Jika guru merasa tidak aman atau tidak didukung — baik dalam mengambil tindakan mendisiplinkan yang mendidik, maupun dalam menjalankan metode pengajaran yang inovatif — maka sentuhan pendidikan yang sesungguhnya akan pudar.
Proteksi dari institusi pendidikan, pemerintah daerah, dan terutama orang tua, adalah energi vital yang memungkinkan guru untuk mengajar dengan hati, bukan dengan rasa cemas.
Sentuhan Pendidikan yang Sejati: Bukan Hanya Transfer Ilmu
Lantas, jika sentuhan pendidikan yang dimaksudkan adalah upaya mendidik yang terhalang, sentuhan apa yang seharusnya diberikan guru kepada siswa? Jawabannya terletak pada esensi pengajaran itu sendiri:
Sentuhan Hati dan Empati: Guru harus mampu menyentuh hati siswa. Ini adalah kemampuan untuk memahami latar belakang, tantangan, dan potensi unik setiap anak.

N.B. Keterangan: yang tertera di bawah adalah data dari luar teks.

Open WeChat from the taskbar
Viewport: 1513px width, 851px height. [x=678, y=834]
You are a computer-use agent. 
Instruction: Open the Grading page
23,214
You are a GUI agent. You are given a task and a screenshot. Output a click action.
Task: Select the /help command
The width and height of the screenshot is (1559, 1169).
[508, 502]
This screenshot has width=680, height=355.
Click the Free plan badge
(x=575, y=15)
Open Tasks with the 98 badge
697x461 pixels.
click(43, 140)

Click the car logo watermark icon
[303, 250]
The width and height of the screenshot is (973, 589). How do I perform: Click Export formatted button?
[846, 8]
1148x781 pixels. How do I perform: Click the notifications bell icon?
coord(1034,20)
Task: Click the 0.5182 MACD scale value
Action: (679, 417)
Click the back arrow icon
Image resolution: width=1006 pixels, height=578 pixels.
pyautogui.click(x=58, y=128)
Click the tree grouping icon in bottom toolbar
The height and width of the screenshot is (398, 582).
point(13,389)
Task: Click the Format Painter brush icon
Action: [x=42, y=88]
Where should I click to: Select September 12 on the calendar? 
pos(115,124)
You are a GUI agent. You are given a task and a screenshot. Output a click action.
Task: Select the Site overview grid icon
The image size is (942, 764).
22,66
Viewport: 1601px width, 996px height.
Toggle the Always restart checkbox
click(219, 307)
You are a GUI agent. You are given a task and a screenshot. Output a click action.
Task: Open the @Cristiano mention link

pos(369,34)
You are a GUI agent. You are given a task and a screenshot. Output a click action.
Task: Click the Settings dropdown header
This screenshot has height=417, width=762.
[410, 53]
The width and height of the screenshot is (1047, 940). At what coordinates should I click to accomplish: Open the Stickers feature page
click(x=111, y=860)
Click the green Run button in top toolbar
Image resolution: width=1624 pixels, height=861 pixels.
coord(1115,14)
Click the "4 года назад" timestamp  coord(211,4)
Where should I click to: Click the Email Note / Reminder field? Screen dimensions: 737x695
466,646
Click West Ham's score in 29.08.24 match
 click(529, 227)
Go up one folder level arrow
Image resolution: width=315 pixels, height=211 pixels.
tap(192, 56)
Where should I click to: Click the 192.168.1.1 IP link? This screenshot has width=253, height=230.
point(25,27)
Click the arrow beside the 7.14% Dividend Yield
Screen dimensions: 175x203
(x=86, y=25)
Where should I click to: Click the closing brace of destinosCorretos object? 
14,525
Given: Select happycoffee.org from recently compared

Dengan empati, guru dapat menjadi sosok mentor yang dipercaya, tempat siswa merasa aman untuk berbagi dan berkembang.
Sentuhan Keteladanan: Pendidikan karakter tidak bisa diajarkan; ia harus dicontohkan. Guru adalah model peran (role model) yang pertama dan utama.
Sikap disiplin, integritas, keramahan, dan semangat belajar yang ditunjukkan guru adalah kurikulum tak tertulis yang paling efektif.
Sentuhan Kedisiplinan yang Membangun: Ini adalah bagian yang paling krusial dan sering disalahpahami.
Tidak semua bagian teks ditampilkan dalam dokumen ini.